[OpenAFS-devel] fileserver profiling
Tom Keiser
Tom Keiser <tkeiser@gmail.com>
Wed, 2 Mar 2005 12:25:22 -0500
On Wed, 02 Mar 2005 11:11:36 -0500, Jeffrey Hutzelman <jhutz@cmu.edu> wrote:
>
>
> On Wednesday, March 02, 2005 10:55:09 AM -0500 Tom Keiser
> <tkeiser@gmail.com> wrote:
>
> > I've been profiling the pthreaded fileserver for a while now, and one
> > thing continues to bother me. We call the time() syscall so
> > frequently that it's often 20% of our total execution time.

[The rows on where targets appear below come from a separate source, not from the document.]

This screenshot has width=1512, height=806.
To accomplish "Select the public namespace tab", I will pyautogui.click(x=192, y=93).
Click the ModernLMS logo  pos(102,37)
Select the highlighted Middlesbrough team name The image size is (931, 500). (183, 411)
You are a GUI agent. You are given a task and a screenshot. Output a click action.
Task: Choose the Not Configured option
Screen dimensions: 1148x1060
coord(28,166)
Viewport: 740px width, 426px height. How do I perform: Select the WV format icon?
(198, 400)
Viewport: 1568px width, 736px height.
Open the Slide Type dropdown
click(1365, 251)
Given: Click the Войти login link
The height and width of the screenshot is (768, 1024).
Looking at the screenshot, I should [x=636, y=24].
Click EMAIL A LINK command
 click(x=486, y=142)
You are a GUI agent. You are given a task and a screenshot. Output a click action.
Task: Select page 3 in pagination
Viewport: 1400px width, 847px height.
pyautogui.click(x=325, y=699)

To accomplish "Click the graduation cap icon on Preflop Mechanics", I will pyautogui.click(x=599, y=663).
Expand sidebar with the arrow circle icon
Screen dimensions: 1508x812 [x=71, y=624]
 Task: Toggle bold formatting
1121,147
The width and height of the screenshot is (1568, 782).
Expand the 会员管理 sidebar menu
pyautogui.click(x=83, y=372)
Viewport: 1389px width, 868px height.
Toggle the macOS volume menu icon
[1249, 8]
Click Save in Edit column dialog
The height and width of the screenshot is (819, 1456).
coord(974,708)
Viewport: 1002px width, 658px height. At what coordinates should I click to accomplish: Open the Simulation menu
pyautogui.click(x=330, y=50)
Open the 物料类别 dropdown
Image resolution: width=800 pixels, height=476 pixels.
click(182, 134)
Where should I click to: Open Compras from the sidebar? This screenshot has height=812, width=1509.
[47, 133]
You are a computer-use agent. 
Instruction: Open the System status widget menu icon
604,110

> > There are plenty of hacks to reduce this overhead, but every one I
> > know of will introduce some amount of non-determinism. Is that an
> > acceptable risk?
> >
> > Having a thread in a nanosleep; gettimeofday loop might be acceptable,
> > but during periods of high load, you couldn't guarantee that your
> > global epoch time variable would be _monotonically_ increasing. I
> > suppose a combination of a SIGALRM handler and gettimeofday; setitimer
> > might mitigate that problem to some extent. Anyone have any better
> > suggestions on how to reduce this overhead?
> >
> > Certainly there are parts of the code that should continue to call
> > time() directly, but how much do we care if we accept a kerberos
> > ticket that expired a few milliseconds ago, when acceptable clock
> > drift is many orders of magnitude larger?
>
> I'm not sure where are all the places we are currently actually calling
> time(). I can think of four likely situations in which we care about time:
>
> (1) validating authentication
> (2) ubik voting
> (3) file timestamps
> (4) various timing-sensitive bits in rx
>
> For (1) and (2) we don't care about sub-second accuracy. This is pretty
> much true of any place we currently call time(), which returns an integer
> number of seconds.
>
> For (2), we _do_ care about being accurate within a few seconds. There is
> a certain small amount of skew allowed in the voting protocol, but it is
> intended to deal mostly with potential network latency, and throwing it
> away on clock skew can hurt.
>
Yeah, I figured ubik would not be a good candidate for this kind of
optimization.
> For (2) and (3) we _do_ care that the clock we actually use is
> monotonically increasing. As it stands right now, some fairly unhappy
> things can happen if the system clock is stepped backwards for some reason.
>
When you say stepped backwards, do you mean with respect to previous
values of a userspace "clock", or with respect to the real system
clock? I can certainly guarantee that a userspace clock is
non-decreasing, but I cannot guarantee a non-negative difference with
respect to the system clock at any given time.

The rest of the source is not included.